La conception de produit expliquée
La théorie de la conception de produit a pour objet d'expliciter et de fournir des méthodes et outils au développement, depuis les phases d'invention jusqu'à celles de production et de maintenance, d'objets ou de services. Elle est intimement liée à la fois aux problématiques organisationnelles et stratégiques de la firme.
Historique : de la conception routinière
Historiquement, l'apparition de ce champ d'étude est concourante à celui des organisations complexes dans lesquelles la conception à plusieurs devient difficile, c'est-à-dire à la fin du XIXe siècle, notamment lors de la conception de machines. Les premiers thèmes d'intérêts tournaient donc autour de la structuration de l'organisation pour la conception. C'est à cette époque qu'apparaissent la notion de bureau d'étude et de bureau des méthodes. Les premiers sont chargés de penser puis de dessiner les produits et pièces à produire, les seconds s'intéressent aux gammes de fabrication, d'assemblage et de contrôle.
De façon concourante à l'apparition de ces deux grands acteurs, apparaît progressivement une division de la conception en 4 temps principaux. Elle sera théorisée pour la première fois par 2 professeurs allemands Gerhard Pahl et Wolfgang Beitz beaucoup plus tard en 1977 dans leur ouvrage Konstruktionslehre et connue sous le nom de Systematic Design (Conception Systématique). Elle décrit l'acte de conception - dans la définition de l'objet technique - par les termes successifs suivants :
•phase de définition fonctionnelle : permettant de préciser les fonctionnalités que doit remplir l'objet ainsi que la modélisation fonctionnelle du besoin,
•phase de définition conceptuelle : permettant de préciser quels principes physiques vont être utilisés pour remplir les exigences fonctionnelles,
•phase de définition physico-morphologique : permettant de préciser quels éléments physiques et organiques sont requis pour réaliser les principes physiques retenus,
•phase de définition détaillée : permettant de décrire au niveau le plus bas les interactions entre les pièces et leur mode de production.

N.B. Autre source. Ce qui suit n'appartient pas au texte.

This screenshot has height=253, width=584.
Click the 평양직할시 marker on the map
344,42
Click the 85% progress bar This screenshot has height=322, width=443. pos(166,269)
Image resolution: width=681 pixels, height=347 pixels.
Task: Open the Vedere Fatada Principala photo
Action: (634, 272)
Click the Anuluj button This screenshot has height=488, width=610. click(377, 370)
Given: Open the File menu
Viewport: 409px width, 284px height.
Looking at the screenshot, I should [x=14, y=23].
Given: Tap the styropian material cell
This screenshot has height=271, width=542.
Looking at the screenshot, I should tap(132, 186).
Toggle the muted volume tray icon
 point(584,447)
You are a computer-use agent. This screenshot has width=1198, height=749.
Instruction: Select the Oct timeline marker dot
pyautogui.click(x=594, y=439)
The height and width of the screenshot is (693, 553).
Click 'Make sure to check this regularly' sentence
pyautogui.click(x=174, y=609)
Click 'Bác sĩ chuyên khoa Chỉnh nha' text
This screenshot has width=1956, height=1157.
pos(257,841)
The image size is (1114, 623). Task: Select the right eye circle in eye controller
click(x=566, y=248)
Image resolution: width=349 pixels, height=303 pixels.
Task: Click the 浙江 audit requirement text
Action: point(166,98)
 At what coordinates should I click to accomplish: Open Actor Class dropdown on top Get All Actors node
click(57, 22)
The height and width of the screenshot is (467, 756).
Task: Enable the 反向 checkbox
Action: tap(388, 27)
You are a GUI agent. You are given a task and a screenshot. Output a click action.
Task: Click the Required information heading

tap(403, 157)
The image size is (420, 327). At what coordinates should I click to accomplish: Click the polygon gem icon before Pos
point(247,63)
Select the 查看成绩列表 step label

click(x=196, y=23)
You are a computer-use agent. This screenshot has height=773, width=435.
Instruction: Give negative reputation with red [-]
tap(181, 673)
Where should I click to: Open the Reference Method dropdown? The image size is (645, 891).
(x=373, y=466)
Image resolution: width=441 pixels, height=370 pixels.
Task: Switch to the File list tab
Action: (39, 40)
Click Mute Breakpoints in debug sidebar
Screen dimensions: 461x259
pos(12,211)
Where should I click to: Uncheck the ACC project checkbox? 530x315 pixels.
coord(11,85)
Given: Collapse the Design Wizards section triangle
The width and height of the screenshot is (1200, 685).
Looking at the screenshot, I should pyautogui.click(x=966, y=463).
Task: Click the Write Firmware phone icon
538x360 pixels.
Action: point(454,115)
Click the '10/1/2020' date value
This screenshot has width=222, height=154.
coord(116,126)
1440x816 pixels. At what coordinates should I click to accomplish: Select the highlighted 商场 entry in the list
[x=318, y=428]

Cette modélisation du processus de conception de produit est linéaire et chacune des phases permet la rédaction d'un cahier des charges spécifiques pour la phase suivante. On constate de plus qu'il est aisé (pour des raisons historiques) d'associer une grande fonction de l'entreprise à chacune de ces phases : marketing, bureau d'étude, bureau des méthodes. Ce mode d'organisation se répand progressivement tout au long du XXe siècle pour devenir un modèle quasi-standard.
Par rapport à cette formalisation historique, un des grands apports complémentaires a été proposé par Nam P. Suh, professeur au MIT en 1990 dans The Principles of Design, avec la théorie de l'Axiomatic Design. Celle-ci a pour but de qualifier la qualité d'une conception, sans pour autant remettre en question la forme décrite précédemment. Il introduit pour ce faire une matrice croisant les paramètres fonctionnels (Functional Requirements) et les paramètres de conception (Design Parameters). Celle-ci lui permet d'énoncer deux axiomes, celui d'indépendance et celui d'information :
•l'axiome d'indépendance se caractérise - dans la matrice évoquée précédemment - par une matrice diagonale (ou au pire triangulaire),
•l'axiome d'information postule qu'entre deux matrices diagonales, celle reflétant la meilleure conception est celle ayant l'information la plus faible.
Au-delà de ce formalisme, son principal apport a été de mettre en lumière, de façon indépendante, les deux catégories de paramètres, fonctionnels et techniques, pour les croiser et évaluer ainsi la robustesse d'une méthode de conception.
Modèle actuel : vers la conception innovante
Depuis le début des année 90, la notion de gestion de projet en tant que mode de conception et d'organisation joue un rôle primordial dans l'évolution de ce modèle historique de la conception. Il remet en question la linéarité de la conception de produit et permet de ce fait de s'attaquer à la problématique de la conception innovante de façon beaucoup plus pertinente.
En effet, les modèles précédents sont des modèles de rationalisation de la firme pour la reconception, dite aussi « conception routinière ». Ils posent vis-à-vis de l'innovation des problèmes comme par exemple la capacité à spécifier les demandes fonctionnelles de l'objet à concevoir en l'absence d'objet préexistant ou en l'absence de client capable de formuler une demande (ex: magnétoscope à enregistrer les rêves).
Modèle numérique : vers la conception simultanée répartie
Avec l'arrivée de la CAO, des SGDT, des SGBC et des outils d'ingénierie numérique, la conception d'un même objet tend à se répartir aux 4 coins du globe afin de réduire les cycles d'ingénierie et de mieux intégrer les partenaires dans le processus.